Birat Niraula: Right. So, I think we take-you know, personally I've done a few things to be able to manage this, right? And sometimes, I think you talked about this earlier, right, how do you improve velocity? How do you allow like folks to move faster, and we've done that, we've done that several times. But we go back and ensure that there are exceptions that are being looked at on a regular basis, so then someone wants to move forward, and dev infrastructure we'd probably give them full access in there, because it doesn't expose any sensitive data or any production data, for three months let's say. That access expires in three months. That exception has to be revisited again, as in, is that required? Do they need the same access in production? Have they sorted out everything? So then that is still helping velocity, like improving velocity and letting the teams build what they do best, and not focus-not be slowed down by security, but then when you revisit it, one of your responsibilities is also work with the team to figure out that sometimes we come up with very creative, you know, you'd be surprised what type of creative solutions we'd come up with at times to help the end user, rather than just using a sledgehammer approach, as in, this is the only way we could secure it.

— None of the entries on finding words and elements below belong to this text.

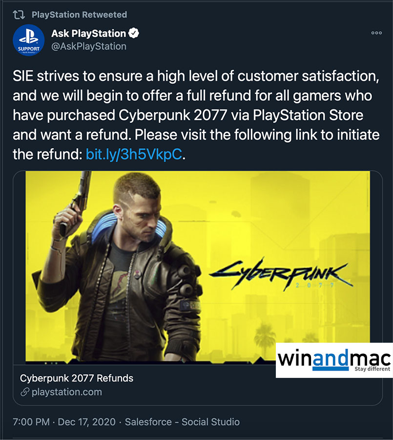Click the chain link icon beside playstation.com
This screenshot has width=393, height=440.
tap(25, 392)
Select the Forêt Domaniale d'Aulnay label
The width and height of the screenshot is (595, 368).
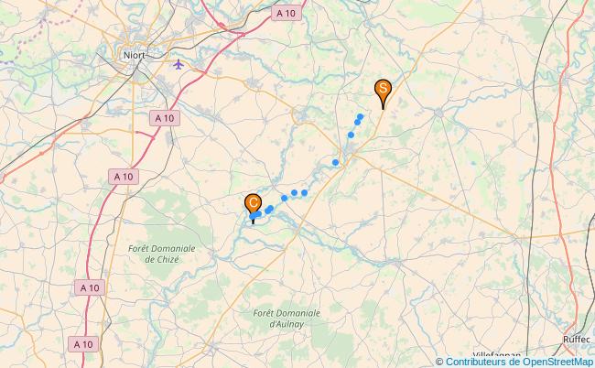tap(287, 319)
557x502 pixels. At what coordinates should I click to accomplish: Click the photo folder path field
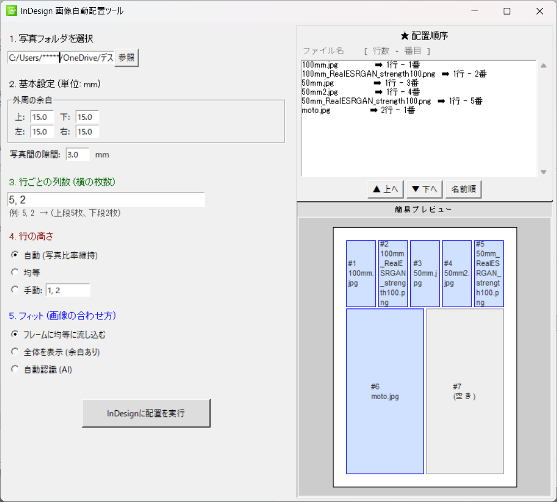[61, 58]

David Moulton: Absolutely.

Birat Niraula: You know, we try being creative around applying compensating controls, so that infrastructure, when going to production, still remains secure, right? So it is something we have to look at constantly. And the other thing we look at is, across the board, and basically, you know, my team spent some time at this as well, right? Across the board, we look at what's being used right now? Like actively, in terms of access, and whether that's network access, user access, and so forth. What's required? What's not required at this point? What's the usage like, right? And sometimes, we just remove usage that hasn't been there for a long time, for example, right? So that's how we look at things at scale, to figure out what's absolutely needed, to ensure that it's secure. And the second part, we don't need backdoors, I suppose, right?

David Moulton: Right.

Birat Niraula: And third, if the application has morphed or is doing something weird, then we are also able to flag it, as in, this is new. Like this never existed. And like, what, well sometimes it's like you're requesting this, but we never saw this in the architecture or the design. What has changed, like, why do you want to connect to an external vendor that's not even approved for example, right? So we look at it from multiple lenses.

David Moulton: Birat, I want to go back to something you said a moment ago. We're building the future without understanding the risks. I'm curious, you know, you were talking about going into a world where everyone moved to cloud, right? Are you seeing that happening today? And if so, where do you see that specific problem happening now?

Birat Niraula: So there are a few areas. Most companies are in the cloud journey now, right? So most are actually using cloud to a certain extent. I don't think most companies actually understand what type of use cases they have. So then, they're being able to balance that, right? So the first part, and this is a classic problem you see, right? End users don't know what security clearance you have. You don't know what the end users actually are-or the application teams are actually building. So, there's no understanding. Like there's a lack of understanding between what the end user is doing versus what are the policies, right? then it's both ways. And that's, you know, and the same thing is that currently the trend I'm seeing is on AI. You don't know what type of models are being brought in, what type of data is being used, what type of protections we have against the data, what type of infrastructure is being used to secure that data. And we are just building models, and like we are using bio code, for example, in some cases, right? And you don't know what the-and most people, if the code works, why would they actually go and look at is, are every software library is that the code produced, or every part of the code important for you or not? Is the model sanitized, the model you're importing, to do something like phishing recognition, recognition for example, right? Did you pull the-what's the support like for that particular model? Like who is supporting? You know, it's like open source problems that we have, right? We are going to see more of this, and that's why I was saying earlier that we've been through this journey of people starting, or companies starting to use cloud without understanding what they actually wanted of cloud, and also what, like how to secure a cloud, and toward end users, what are they using within the cloud itself?

David Moulton: Right.

Birat Niraula: Right, and the same probably is being replicated now, in the case of AI, and in some cases, also in case of new products that the cloud services are providing as well.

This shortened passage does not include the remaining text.